The first half of 2011 showed all was well in cricketing heaven. India were the number one ranked Test team who had drawn a tough series in South Africa and were preparing to climb another important peak. No team had won the One-day World Cup at home, and despite the immense pressure of expectation, MS Dhoni's weary men went on to triumph in April. As thousands of delirious Indian fans poured onto the streets to celebrate, it appeared as if cricket had touched a new high.
However, six months later the bubble had burst. England were always a tough Test side but the 4-0 thrashing and the failure to win a single match on that demanding tour suddenly made Indian fans feel jittery. The One-day series thrashing of England and the easy victory over the West Indies that followed at home was seen as, at best, par for the course.
While the England tour robbed all that was gained by the team in the World Cup, what came off the pitch sent an ominous message to those connected with the game, especially those plotting its commercial course.
That came when the Board of Control for Cricket in India (BCCI) snapped the television rights deal with Nimbus for non-payment of dues. While the broadcasters were penalised for a non-professional approach to the deal, the admission that they were unable to raise the vast sums of money should set alarm bells ringing for the near future.
Nimbus Communications chief Harish Thawani wrote to the BCCI on November 21, excerpts from which said: "As you would be aware, the last few months have been a tumultuous phase for the economy in general and the advertising industry in specific. Those extraordinary circumstances have severely impacted the business of our licensee broadcasters in India and across the world."
The Board pulled the plug on December 12.
Given the feudal way in which the BCCI functions, no broadcaster was willing to come on record, but HT spoke to a host of them who felt the rights deal was over-priced and financially things could get tougher. Cricket, by far the dominating sport in the country, had enjoyed a win-win equation with sponsors and fans for well over a decade. The insatiable hunger for the game and its trappings has been such that India has generated much of the revenue for the global game with the International Cricket Council (ICC) also heavily dependent on the country to sell its rights. But that too appears to be in some danger.

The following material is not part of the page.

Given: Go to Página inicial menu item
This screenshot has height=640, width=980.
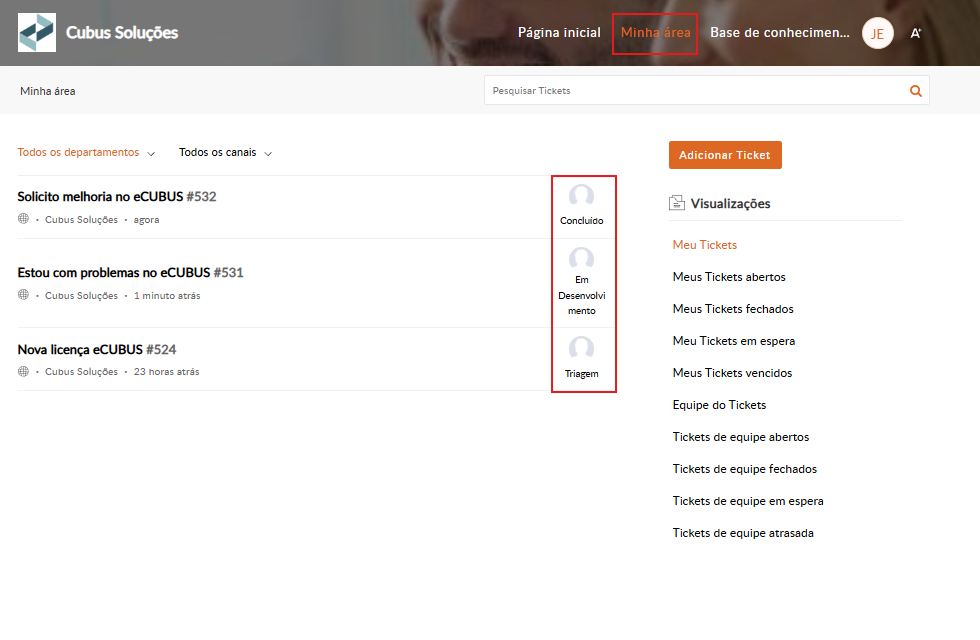Looking at the screenshot, I should pos(559,33).
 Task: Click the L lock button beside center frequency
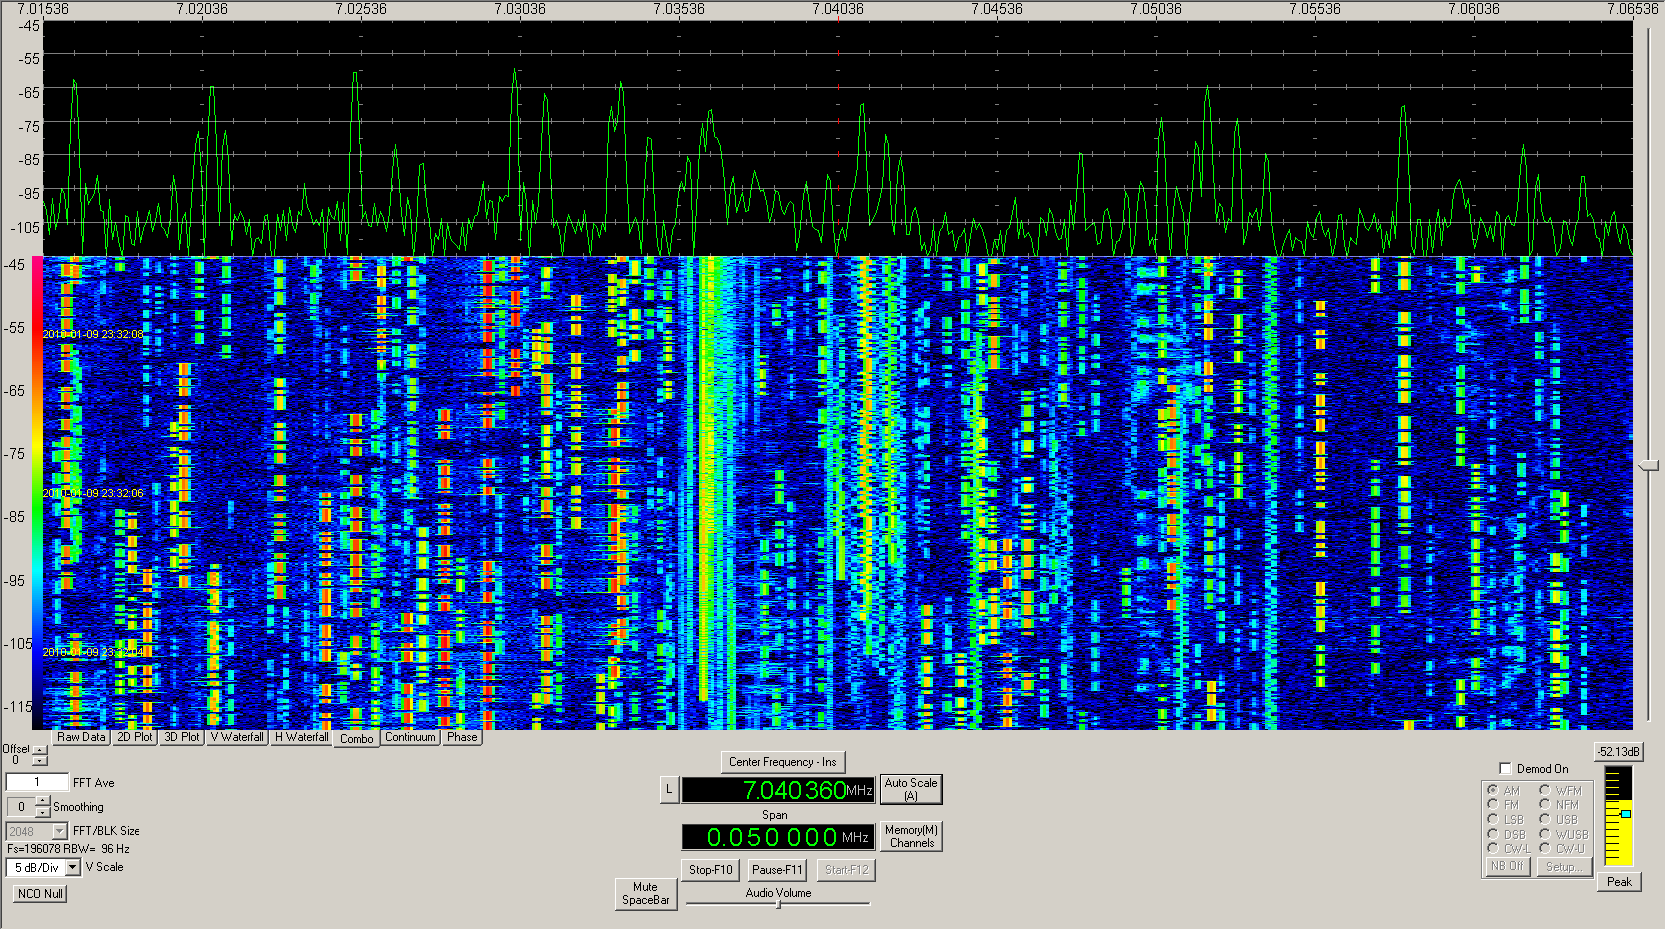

Many felt Nimbus had paid far in excess of the market price when they renewed the rights deal two years ago. The rumblings from the market were felt when Airtel walked away from the Champions League Twenty20 to tie up with the inaugural Indian Formula One Grand Prix in October. Although Nokia stepped in as title sponsor, the Airtel pullout suggested the wind had changed direction; that cricket may not be seen as the end of the world by big-ticket corporate houses.
The BCCI's attempt to sell the mobile rights had not fructified. While the Board is trying to legally extract the guarantee money following the annulled Nimbus deal, market watchers are waiting to see how broadcasters value the deal when the BCCI sells the rights afresh.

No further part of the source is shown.